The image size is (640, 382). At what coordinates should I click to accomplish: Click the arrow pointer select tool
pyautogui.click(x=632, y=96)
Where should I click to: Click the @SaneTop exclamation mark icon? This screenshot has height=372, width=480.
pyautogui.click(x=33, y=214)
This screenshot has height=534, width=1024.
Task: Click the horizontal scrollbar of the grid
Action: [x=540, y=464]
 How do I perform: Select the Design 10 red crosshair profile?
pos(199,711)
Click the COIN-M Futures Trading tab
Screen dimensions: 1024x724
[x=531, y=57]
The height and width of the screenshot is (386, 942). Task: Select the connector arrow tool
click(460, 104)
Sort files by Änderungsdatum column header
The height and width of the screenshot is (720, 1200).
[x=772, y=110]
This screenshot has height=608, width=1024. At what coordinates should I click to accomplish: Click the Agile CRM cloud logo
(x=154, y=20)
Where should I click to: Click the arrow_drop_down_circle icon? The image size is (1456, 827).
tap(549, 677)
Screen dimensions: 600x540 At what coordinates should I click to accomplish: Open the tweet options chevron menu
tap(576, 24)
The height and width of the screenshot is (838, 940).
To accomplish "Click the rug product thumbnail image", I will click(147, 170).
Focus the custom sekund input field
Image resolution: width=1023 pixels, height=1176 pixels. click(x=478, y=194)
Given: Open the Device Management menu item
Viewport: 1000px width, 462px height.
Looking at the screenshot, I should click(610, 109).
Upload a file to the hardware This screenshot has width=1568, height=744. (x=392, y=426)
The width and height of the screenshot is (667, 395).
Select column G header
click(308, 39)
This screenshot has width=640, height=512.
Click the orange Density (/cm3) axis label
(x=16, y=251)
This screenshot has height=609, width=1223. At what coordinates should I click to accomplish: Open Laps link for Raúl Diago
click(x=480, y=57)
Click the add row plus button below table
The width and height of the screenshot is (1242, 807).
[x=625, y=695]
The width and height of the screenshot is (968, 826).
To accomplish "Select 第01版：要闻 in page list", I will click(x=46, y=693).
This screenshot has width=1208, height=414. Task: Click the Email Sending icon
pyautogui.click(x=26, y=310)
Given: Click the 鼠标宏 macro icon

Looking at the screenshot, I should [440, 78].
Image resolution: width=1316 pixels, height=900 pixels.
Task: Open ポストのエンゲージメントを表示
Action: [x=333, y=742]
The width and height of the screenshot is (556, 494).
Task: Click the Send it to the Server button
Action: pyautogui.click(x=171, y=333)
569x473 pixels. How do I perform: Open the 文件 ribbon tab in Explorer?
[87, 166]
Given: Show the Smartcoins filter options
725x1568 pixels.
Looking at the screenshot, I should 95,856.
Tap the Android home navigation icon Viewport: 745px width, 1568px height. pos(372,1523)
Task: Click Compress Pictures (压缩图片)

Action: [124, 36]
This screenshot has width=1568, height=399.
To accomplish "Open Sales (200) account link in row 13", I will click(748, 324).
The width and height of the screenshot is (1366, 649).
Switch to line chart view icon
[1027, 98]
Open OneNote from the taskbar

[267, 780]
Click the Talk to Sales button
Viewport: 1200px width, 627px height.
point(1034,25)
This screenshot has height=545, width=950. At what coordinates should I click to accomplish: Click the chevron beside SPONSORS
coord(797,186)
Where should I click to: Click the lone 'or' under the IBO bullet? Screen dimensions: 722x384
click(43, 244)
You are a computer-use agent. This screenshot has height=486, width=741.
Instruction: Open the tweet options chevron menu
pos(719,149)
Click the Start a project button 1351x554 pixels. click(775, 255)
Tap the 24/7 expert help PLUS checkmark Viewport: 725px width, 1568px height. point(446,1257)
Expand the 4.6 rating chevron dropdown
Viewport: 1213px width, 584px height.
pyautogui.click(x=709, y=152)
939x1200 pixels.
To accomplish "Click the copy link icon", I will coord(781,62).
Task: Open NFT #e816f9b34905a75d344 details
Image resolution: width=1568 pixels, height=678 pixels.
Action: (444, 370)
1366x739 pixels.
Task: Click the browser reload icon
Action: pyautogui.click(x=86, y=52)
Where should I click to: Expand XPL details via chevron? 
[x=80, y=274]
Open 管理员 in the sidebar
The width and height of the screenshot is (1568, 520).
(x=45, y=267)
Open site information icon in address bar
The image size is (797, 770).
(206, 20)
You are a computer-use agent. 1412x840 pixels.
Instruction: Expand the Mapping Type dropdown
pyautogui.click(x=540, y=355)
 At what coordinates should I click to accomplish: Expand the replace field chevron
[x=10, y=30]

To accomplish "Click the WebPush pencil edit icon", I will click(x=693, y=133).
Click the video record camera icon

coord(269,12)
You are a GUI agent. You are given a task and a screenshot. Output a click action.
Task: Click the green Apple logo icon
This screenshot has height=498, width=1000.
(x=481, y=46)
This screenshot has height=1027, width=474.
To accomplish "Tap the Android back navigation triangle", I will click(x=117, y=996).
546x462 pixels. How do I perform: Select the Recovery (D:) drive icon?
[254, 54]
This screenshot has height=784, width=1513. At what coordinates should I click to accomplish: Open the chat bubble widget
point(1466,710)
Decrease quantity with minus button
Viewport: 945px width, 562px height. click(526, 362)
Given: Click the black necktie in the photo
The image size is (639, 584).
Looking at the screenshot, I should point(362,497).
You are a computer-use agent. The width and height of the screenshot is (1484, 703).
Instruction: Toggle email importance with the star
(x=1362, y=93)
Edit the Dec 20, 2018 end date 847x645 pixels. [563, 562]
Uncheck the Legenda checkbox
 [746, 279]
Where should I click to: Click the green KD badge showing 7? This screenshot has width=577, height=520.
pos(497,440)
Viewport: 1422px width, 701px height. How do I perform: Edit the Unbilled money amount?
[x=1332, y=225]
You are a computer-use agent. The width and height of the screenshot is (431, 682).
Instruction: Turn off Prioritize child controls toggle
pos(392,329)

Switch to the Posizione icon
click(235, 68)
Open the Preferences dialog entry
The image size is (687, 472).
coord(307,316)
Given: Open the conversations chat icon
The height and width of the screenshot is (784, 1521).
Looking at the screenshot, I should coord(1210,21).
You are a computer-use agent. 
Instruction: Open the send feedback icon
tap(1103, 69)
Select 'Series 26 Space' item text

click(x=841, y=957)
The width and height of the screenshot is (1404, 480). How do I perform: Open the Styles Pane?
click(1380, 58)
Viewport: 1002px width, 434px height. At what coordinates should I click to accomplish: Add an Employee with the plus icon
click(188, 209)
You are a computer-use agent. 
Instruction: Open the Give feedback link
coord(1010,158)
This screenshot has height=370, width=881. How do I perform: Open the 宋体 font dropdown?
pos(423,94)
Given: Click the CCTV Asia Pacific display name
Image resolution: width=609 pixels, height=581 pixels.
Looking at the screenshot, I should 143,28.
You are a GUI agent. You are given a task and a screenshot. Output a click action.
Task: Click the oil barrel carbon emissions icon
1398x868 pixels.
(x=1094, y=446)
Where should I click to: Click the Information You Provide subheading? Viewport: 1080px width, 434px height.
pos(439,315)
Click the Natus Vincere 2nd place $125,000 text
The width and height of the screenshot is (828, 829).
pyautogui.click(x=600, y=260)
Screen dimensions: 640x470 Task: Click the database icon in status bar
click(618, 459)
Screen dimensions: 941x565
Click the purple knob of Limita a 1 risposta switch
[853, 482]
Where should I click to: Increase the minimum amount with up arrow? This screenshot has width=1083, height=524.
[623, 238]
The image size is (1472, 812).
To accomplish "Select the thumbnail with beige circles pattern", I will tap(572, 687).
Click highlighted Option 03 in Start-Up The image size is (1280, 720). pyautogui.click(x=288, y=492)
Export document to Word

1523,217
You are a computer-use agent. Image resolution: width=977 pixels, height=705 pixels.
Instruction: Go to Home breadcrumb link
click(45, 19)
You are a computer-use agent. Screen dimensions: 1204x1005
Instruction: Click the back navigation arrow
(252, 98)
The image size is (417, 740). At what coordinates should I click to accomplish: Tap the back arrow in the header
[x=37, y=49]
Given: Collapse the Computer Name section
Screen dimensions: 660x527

^^^^^^^^

* _TASK BRIEF_: Exactly the lines above from the one with "The width and height of the screenshot is (1242, 807)." to the one with "This screenshot has width=1568, height=399.", both included, are to be quoted; leave the rest out.

* _RESULT FOR THIS EXERCISE_:
The width and height of the screenshot is (1242, 807).
[x=625, y=695]
The width and height of the screenshot is (968, 826).
To accomplish "Select 第01版：要闻 in page list", I will click(x=46, y=693).
This screenshot has width=1208, height=414. Task: Click the Email Sending icon
pyautogui.click(x=26, y=310)
Given: Click the 鼠标宏 macro icon

Looking at the screenshot, I should [440, 78].
Image resolution: width=1316 pixels, height=900 pixels.
Task: Open ポストのエンゲージメントを表示
Action: [x=333, y=742]
The width and height of the screenshot is (556, 494).
Task: Click the Send it to the Server button
Action: pyautogui.click(x=171, y=333)
569x473 pixels. How do I perform: Open the 文件 ribbon tab in Explorer?
[87, 166]
Given: Show the Smartcoins filter options
725x1568 pixels.
Looking at the screenshot, I should 95,856.
Tap the Android home navigation icon Viewport: 745px width, 1568px height. pos(372,1523)
Task: Click Compress Pictures (压缩图片)

Action: [124, 36]
This screenshot has width=1568, height=399.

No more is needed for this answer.